→ To do
**A.** Duplicate part of the broadband forum post below: begin at the words "# Broadband in" and stop after "poor broadband services?".
**B.** In the broadband forum post below, where does the poster live?
**C.** Write the next part of the broadband forum post below, picking up after its last sentence.

→ Document text

..............................

# Broadband in Rathangan / Derrinturn / Allenwood



## kildarebuild (23 Mar 2013)

Hi, 

Have not been here for a while now and I am desperate. I need fast and consistent broadband - is there such a thing possible? Or is this country doomed with poor broadband services? 

I used a local internet provider which I will not name! Needless to say they were not consistent and are gone, so I reverted over to 3. (The 34.99 package - the maximum one they have) I was a bit concerned about it but it did the job despite that it does cut out several times a day. Now the nearest mast which happens to be in the direction of Derrinturn is broken or whatever. (I live between Rathangan & Derrinturn).

..............................

→ Stored records
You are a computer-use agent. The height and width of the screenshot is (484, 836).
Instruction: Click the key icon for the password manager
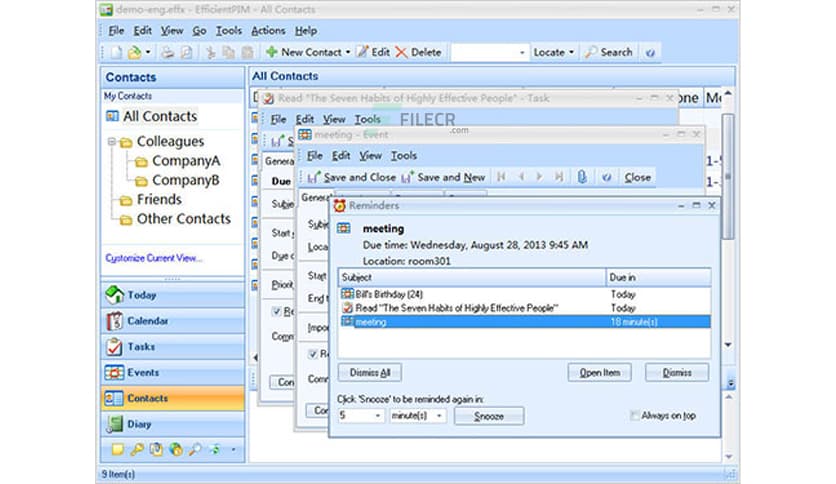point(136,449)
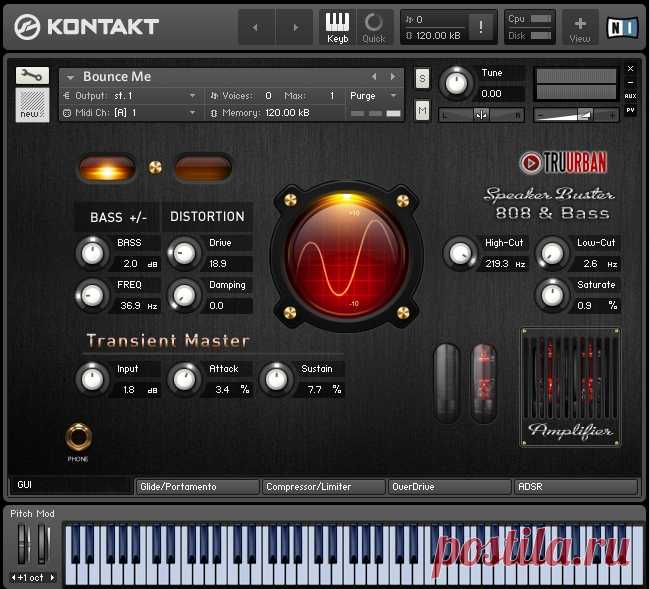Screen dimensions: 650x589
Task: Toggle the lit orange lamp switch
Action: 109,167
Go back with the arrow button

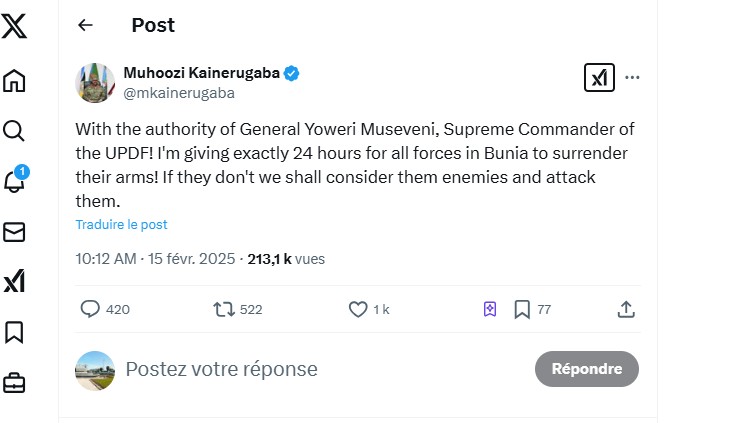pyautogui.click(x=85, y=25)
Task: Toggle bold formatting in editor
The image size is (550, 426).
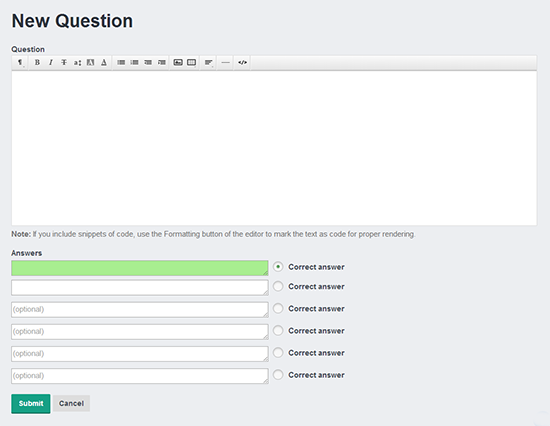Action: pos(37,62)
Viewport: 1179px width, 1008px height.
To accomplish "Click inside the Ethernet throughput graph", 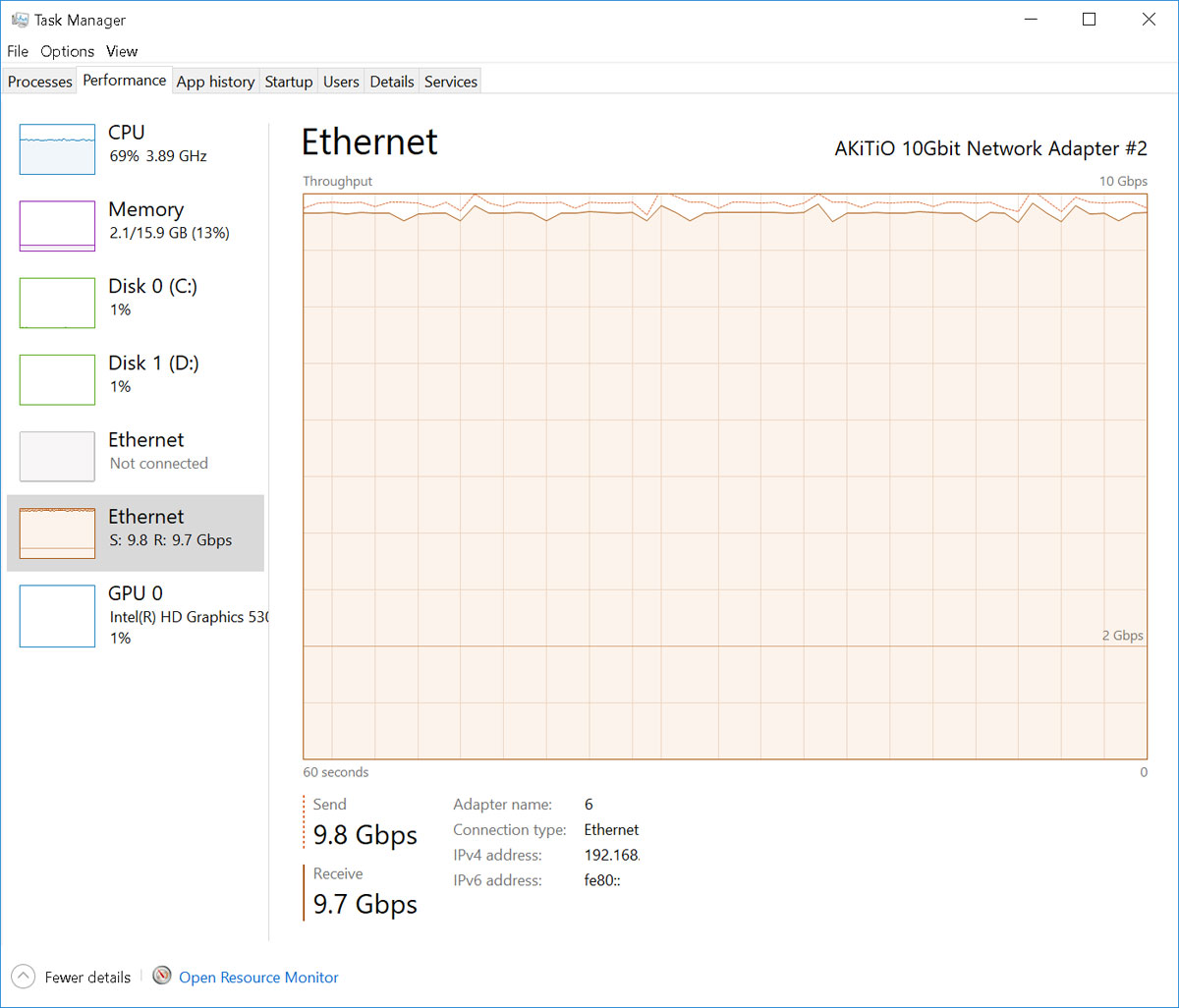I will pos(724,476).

..............................

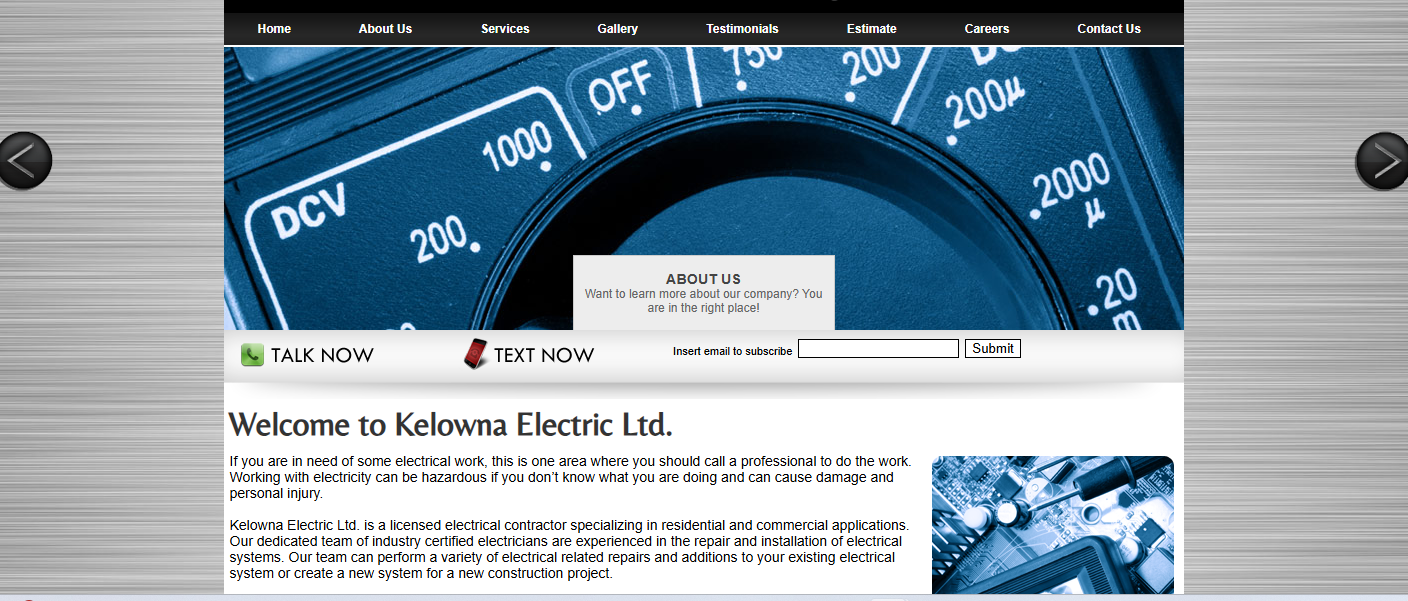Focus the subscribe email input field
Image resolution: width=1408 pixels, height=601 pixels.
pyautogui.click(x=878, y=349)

..............................

→ Responses
**A.**
# Broadband in Rathangan / Derrinturn / Allenwood



## kildarebuild (23 Mar 2013)

Hi, 

Have not been here for a while now and I am desperate. I need fast and consistent broadband - is there such a thing possible? Or is this country doomed with poor broadband services?

**B.** Between Rathangan and Derrinturn.

**C.**
So short of building my own mast, creating my own satellite dish together with a rocket to launch into the atmosphere, no phone line, not willing to pay ridiculous amounts of money and end up being caught in a contract when it all starts to go downhill. And emigrating is out of the picture! I should mention that I live in an area which is actually about 10 metres below sea level so it kind of rules out line of sight to suitable internet providers in the area. (In short I live in a boghole.) Probably from all the years of bog cutting... 

I need a minimum 25GB a month (I am a web designer) - Download speeds of at least 8MB, upload speeds of 4MB. Does anyone in the area where I live have such an internet provider that has provided consistent service for at least a year?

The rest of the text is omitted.